TRAFFIC LIGHT HALLOWEEN COSTUME
So a few years ago, the annual question of “what do you want to be for Halloween?” was answered quickly with, “a traffic light.”
Where does this kid think up this stuff?
Now I’m not the most crafty or DIY person, but inspired from this post, I actually was able to make my son a working, traffic light Halloween costume. It was very easy and required few supplies – my kind of homemade costume!
Here are the instructions to replicate this awesome traffic light costume for your little transportation lover- and did I mention it actually lights up? My guess is you could make this costume even simpler by just painting the colored lights, but again, all the supplies needed are cheap & easy to find. The fact that it actually lights up definitely adds to the coolness factor.
TRAFFIC LIGHT HALLOWEEN COSTUME MATERIALS:
An old cardboard box (I am pretty sure I used an old Amazon box)
Red/Yellow/Green paint (you will need paintbrushes as well)
One Piece of Black Foam Board – I literally had some left over from making his Railroad Crossing Costume.
Three Tap Lights (these require 4 AA batteries – I always have a large Costco size box of these around, and I just removed the batteries when we were done with the costume)
A box cutter
Hot Glue Gun (<– I love this Martha Stewart Hot Glue Gun & its very inexpensive!)
… and that’s it!
TRAFFIC LIGHT HALLOWEEN COSTUME DIRECTIONS:
- First I prepped the cardboard box.

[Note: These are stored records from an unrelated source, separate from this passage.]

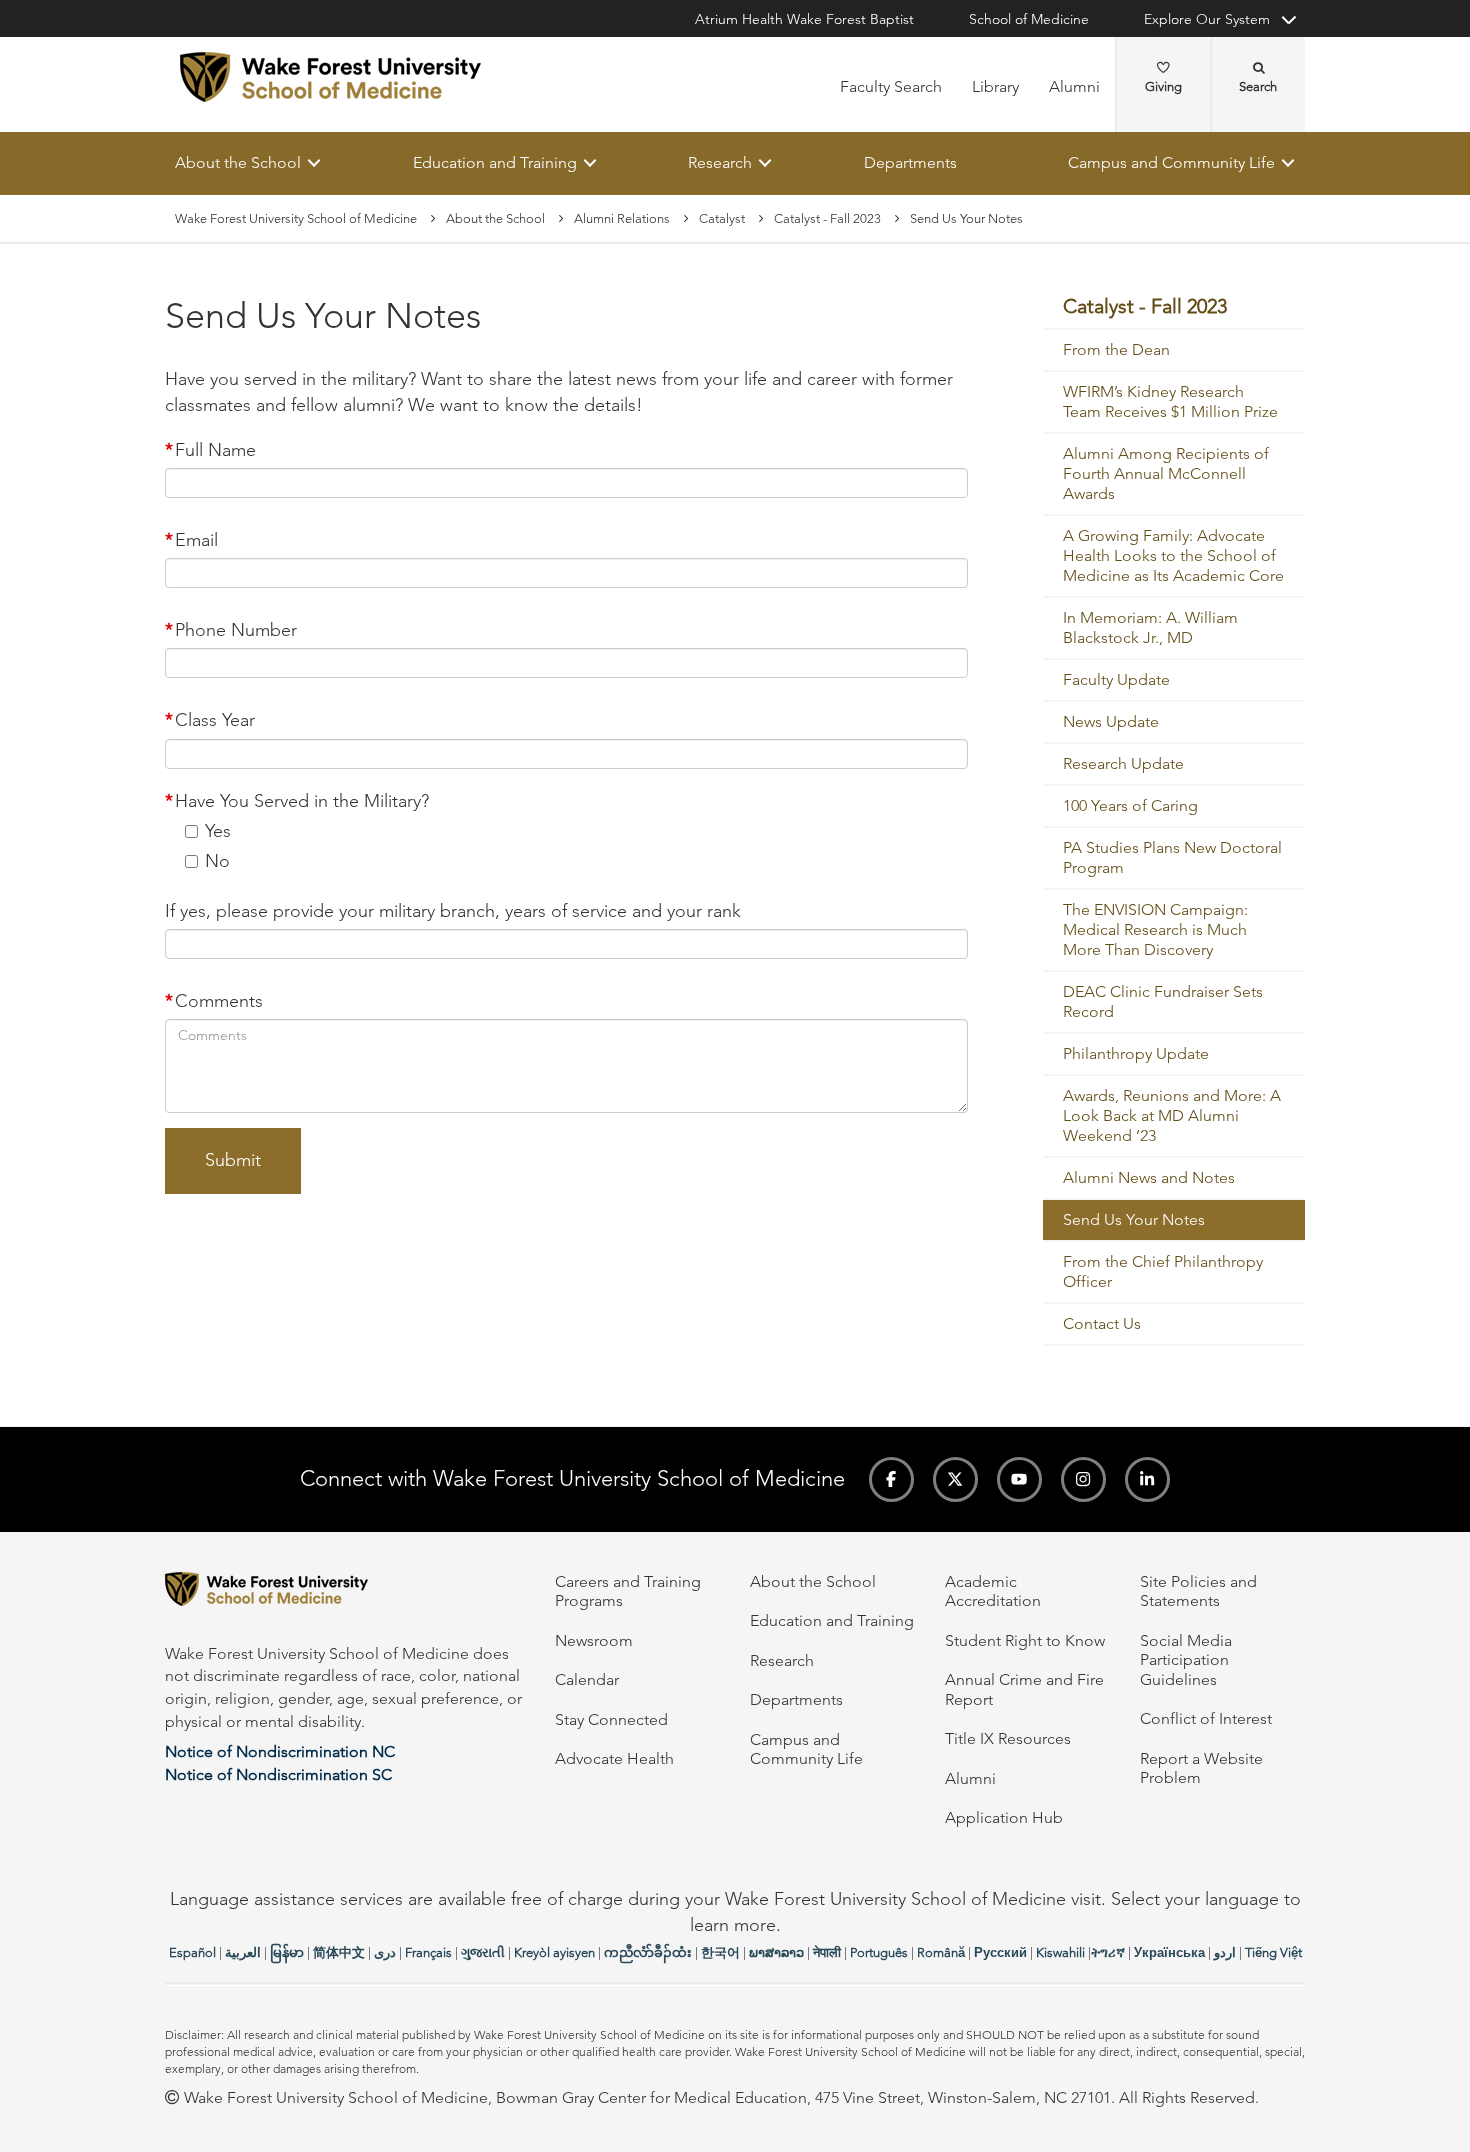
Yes (218, 831)
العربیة (243, 1952)
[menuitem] (1174, 308)
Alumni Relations (622, 218)
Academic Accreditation (993, 1591)
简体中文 (339, 1952)
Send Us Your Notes (1134, 1220)
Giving (1163, 86)
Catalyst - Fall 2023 (827, 218)
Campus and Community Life (1171, 162)
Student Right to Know (1025, 1640)
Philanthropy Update (1136, 1054)
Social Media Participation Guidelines (1186, 1660)
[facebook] (891, 1479)
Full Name (215, 450)
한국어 (720, 1952)
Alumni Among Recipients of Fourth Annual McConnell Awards (1166, 474)
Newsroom (594, 1640)
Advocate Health (614, 1758)
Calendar (587, 1679)
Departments (910, 162)
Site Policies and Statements (1198, 1591)
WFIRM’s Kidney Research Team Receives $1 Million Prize (1170, 402)
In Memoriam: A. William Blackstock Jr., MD (1150, 628)
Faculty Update (1116, 680)
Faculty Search (891, 86)
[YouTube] (1019, 1479)
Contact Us (1102, 1324)
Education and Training (495, 162)
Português (879, 1952)
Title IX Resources (1008, 1738)
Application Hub (1004, 1817)
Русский (1000, 1952)
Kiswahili (1060, 1952)
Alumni (1074, 86)
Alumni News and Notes (1149, 1178)
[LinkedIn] (1147, 1479)
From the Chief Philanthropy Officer (1163, 1272)
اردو (1225, 1952)
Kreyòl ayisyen (554, 1952)
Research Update (1123, 764)
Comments (219, 1002)
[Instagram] (1083, 1479)
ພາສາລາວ (776, 1952)
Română (941, 1952)
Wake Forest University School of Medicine (296, 218)
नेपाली (827, 1952)
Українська (1169, 1952)
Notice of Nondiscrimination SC (278, 1774)
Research (720, 162)
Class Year (215, 721)
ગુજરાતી (483, 1952)
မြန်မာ (287, 1952)
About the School (238, 162)
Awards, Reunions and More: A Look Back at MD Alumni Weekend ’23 (1172, 1116)
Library (995, 86)
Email (196, 540)
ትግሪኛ (1108, 1952)
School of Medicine (1029, 19)
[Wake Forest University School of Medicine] (330, 77)
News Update (1111, 722)
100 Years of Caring (1130, 806)
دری (385, 1952)
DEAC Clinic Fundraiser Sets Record (1163, 1002)
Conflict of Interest (1206, 1718)
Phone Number (236, 631)
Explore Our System (1207, 19)
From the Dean (1116, 350)
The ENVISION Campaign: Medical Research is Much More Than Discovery (1155, 930)
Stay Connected (611, 1719)
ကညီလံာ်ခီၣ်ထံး (648, 1952)
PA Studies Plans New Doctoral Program (1172, 858)
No (217, 861)
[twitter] (955, 1479)
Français (428, 1952)
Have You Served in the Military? (302, 801)
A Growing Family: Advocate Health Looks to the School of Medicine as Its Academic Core (1173, 556)
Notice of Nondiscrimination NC (280, 1751)
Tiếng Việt (1273, 1952)
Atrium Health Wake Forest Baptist (804, 19)
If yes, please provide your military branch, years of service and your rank (453, 911)
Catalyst (722, 218)
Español (192, 1952)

I taped the box together so it was closed. I taped it on the inside so I would not have to paint over the tape. I cut out the bottom completely (where the legs go) and then cut out two circles on each side for the arms. Lastly I cut out a circle on top for the head.
- Next I painted the entire box black. If you stand it up so that the open side is on the ground, you can paint the whole box in one sitting (I did this in my garage with another cardboard box laid down). You will have to leave the paint to dry overnight so give yourself a day or two lead time, especially if you need to paint two coats.
- Next I took three tap lights, added batteries and painted the white light part red, yellow or green. I let that dry overnight.
- Since I had time, I waited for the color paint to dry, and then the next night painted the outside of the tap light (the beige part) black to blend in with the traffic light.
- After all of the paint was dry, I cut out three semi-ovals from the black foam. I basically measured from about 10 o’clock to 2 o’clock on the tap light and cut a diameter on the semi-oval that large.
- I then used my hot glue gun to assemble the pieces. First I glued the semi-ovals to the tops of the tap lights to create that awning you see above the actual light. Next I glued each light to the box – don’t forget red is on top (for some reason that confused me and I had to Google it)
- My son wore black sweat pants and a black long sleeve T (this would be a great costume in weather where you have to wear a jacket underneath, because it won’t interfere with the costume!) and viola…. Traffic Light Halloween Costume… it was that easy!
TRAFFIC LIGHT HALLOWEEN COSTUME TIPS:
1. Especially if your child is short, make sure the box is cut so it is not too long. You can see in the picture, the box was too long and my son had trouble walking. Luckily he was only four that Halloween and we only went trick or treating to a few houses on our block.
- I used hot glue because that is what I had, but if I make this again (which I am thinking I am going to re-create for myself this year) I would investigate some stronger glue options.
- If you have time do two coats of the red, yellow and green (one each night for two nights). You can see in my picture the green paint is coming off a little.
This was such a fun and easy costume to make. My son loved it! And for an older kid, this traffic light Halloween costume is actually functional as it provides light while trick or treating at night!